§ **RECORDS PROVIDED**:
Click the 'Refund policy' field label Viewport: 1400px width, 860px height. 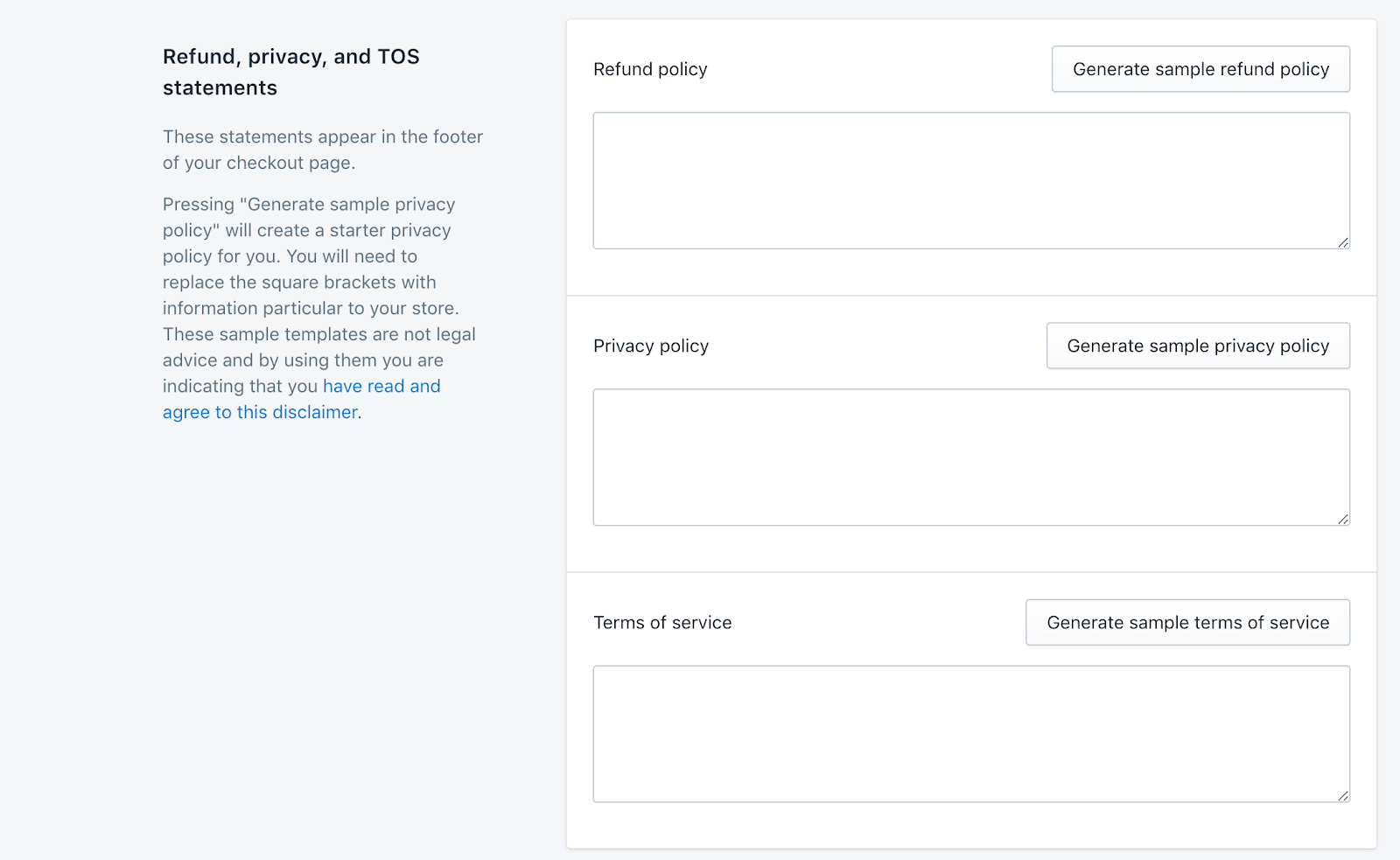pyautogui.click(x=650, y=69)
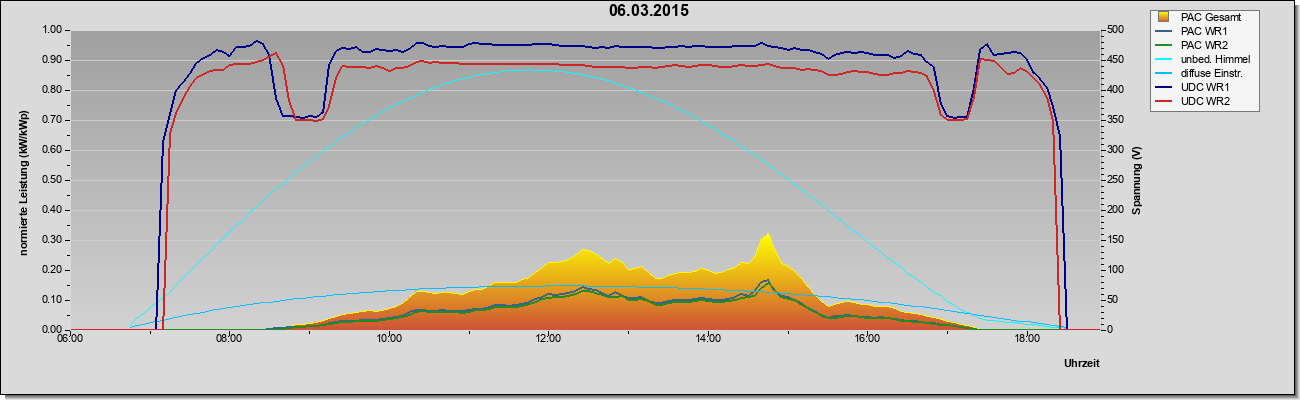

* * *

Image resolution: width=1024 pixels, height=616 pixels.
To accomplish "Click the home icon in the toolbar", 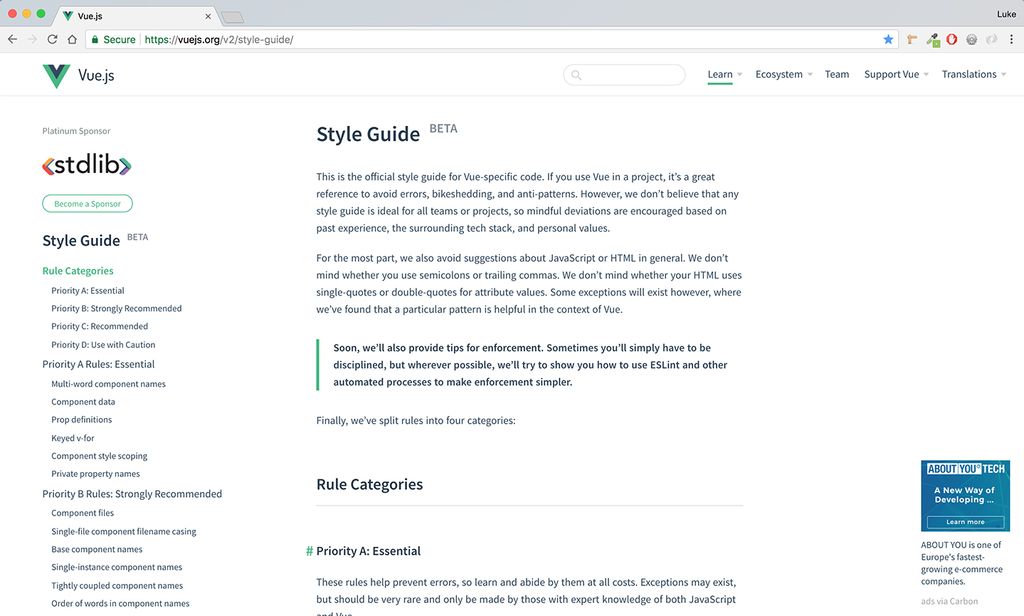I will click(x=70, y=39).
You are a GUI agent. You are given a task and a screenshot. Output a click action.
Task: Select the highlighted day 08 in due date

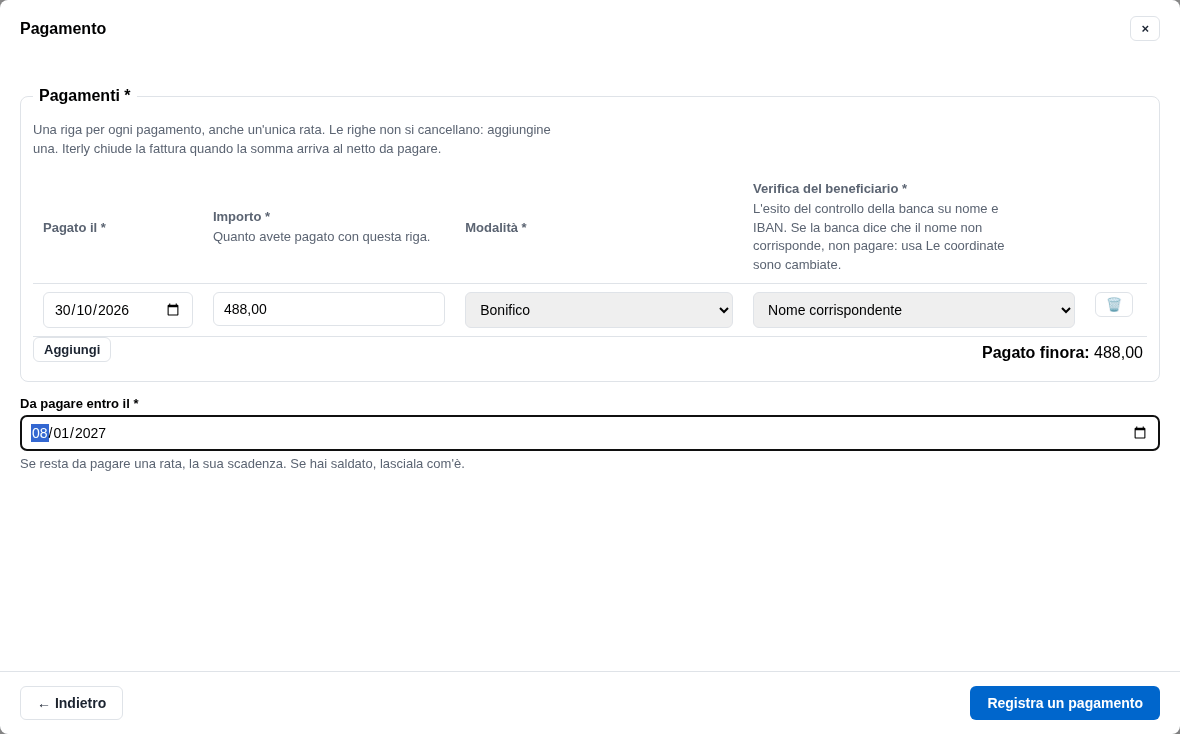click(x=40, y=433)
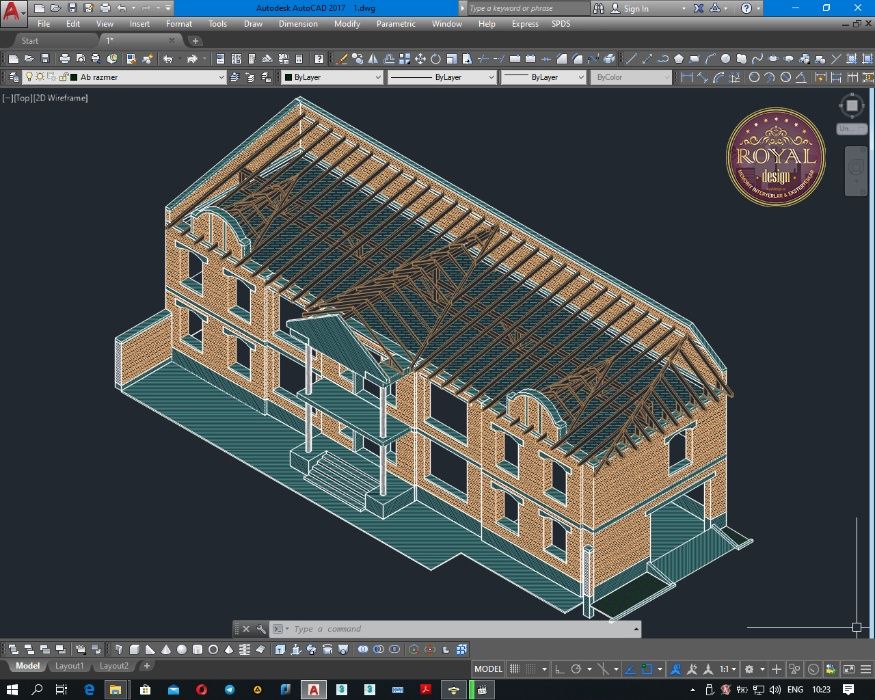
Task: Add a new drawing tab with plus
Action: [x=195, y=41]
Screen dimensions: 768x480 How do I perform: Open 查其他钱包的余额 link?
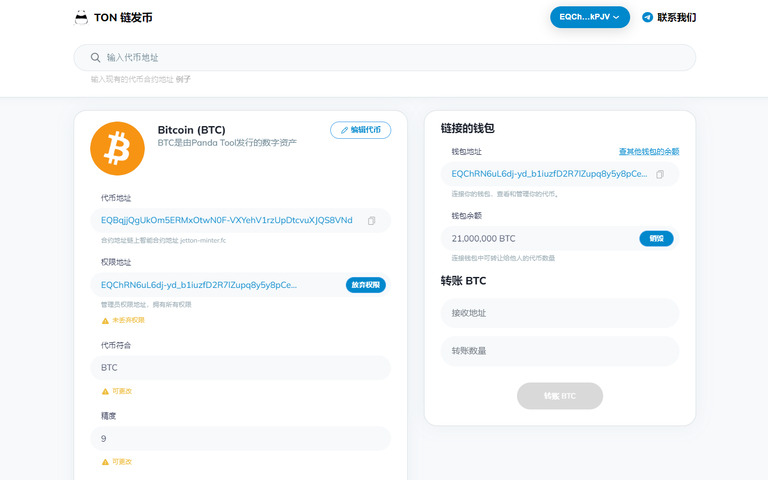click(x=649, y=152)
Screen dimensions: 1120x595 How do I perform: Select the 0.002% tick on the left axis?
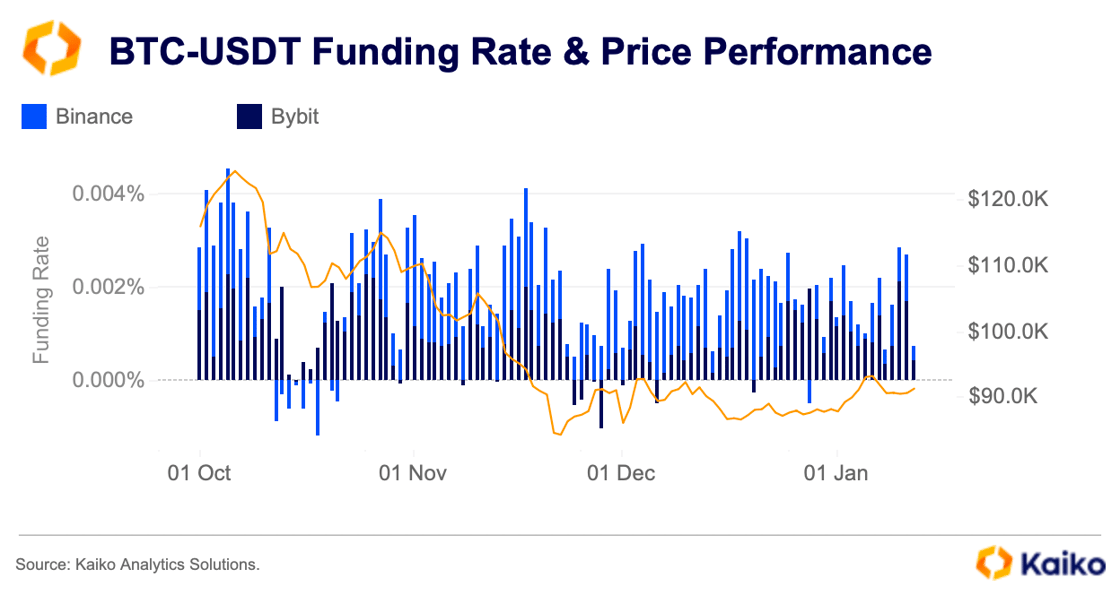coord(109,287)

---

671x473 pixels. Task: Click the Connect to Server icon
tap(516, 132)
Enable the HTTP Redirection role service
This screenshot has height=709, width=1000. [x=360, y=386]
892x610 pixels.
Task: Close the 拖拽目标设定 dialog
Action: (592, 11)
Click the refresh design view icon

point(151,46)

§ **WHAT YOU SHOULD DO**: Turn the records from the line with "Screen dimensions: 1120x595" up to and including the line with "coord(109,287)" into a Markdown table with the columns Row and Text, skipping blank lines and leaving out the pictures.

§ **PROBLEM SOLUTION**:
| Row | Text |
|---|---|
| 1 | Screen dimensions: 1120x595 How do I perform: Select the 0.002% tick on the left axis? |
| 2 | coord(109,287) |